Militants with ISIL have captured large swathes of land in Iraq and Syria, on which it has declared what it calls a cross-border Islamic caliphate.

ISIL fighters have besieged the Syrian Kurdish-populated town of Kobani for more than four weeks, forcing more than 160,000 Kurdish refugees to flee to Turkey.

Ban cited his visit to the war-scarred Gaza Strip and urged the international community to spare no effort to rebuild Gaza and to jump-start Israeli-Palestinian peace talks.

“The international community has an obligation to press for peace and I want to once again commend theefforts of U.S. Secretary of State John Kerry,” he said.

The U.S.-brokered direct Palestinian-Israeli talks came to a halt in April after Israel failed to honor an earlier promise to release a number of Palestinian prisoners.

“The Gaza situation is a symptom of a larger problem – the stalemate in the Middle East peace process,” the UN chief said, adding that he believes the two-state solution is the only way to end the cycle of war.
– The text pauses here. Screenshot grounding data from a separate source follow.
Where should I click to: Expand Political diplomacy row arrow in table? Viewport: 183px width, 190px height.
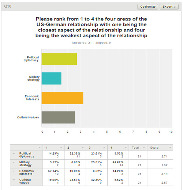tap(14, 153)
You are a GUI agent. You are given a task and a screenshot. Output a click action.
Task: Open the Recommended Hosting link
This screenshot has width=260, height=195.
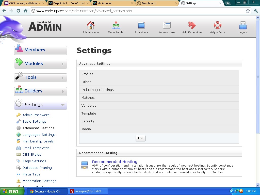point(115,162)
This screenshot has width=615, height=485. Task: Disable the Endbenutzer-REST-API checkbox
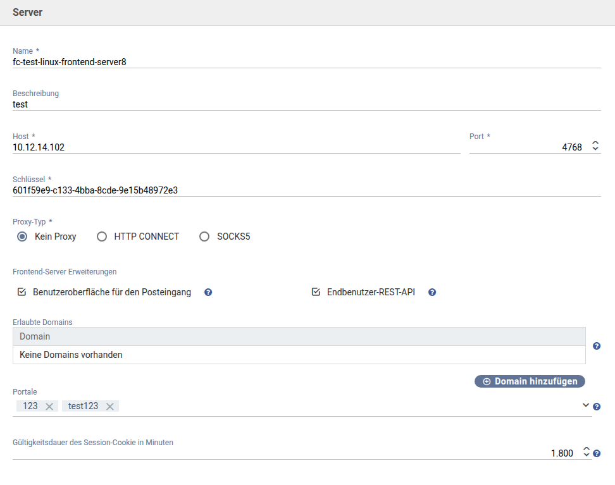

The two-state solution refers to a proposed solution to the conflict between Israelis and Palestinians that calls for “two states for two peoples,” and envisages an independent state of Palestine alongside the state of Israel. The boundaries between the two states, however, are still subject to dispute and negotiation.

Palestinian and Arab leaders have insisted on any future state existing within the “1967 borders” that existed before the 1967 Middle East war – but that has not been accepted by Israel.

Israeli Prime Minister Benjamin Netanyahu says the border condition is “indefensible” and that it would leave major Israeli population centers in Palestinian territory.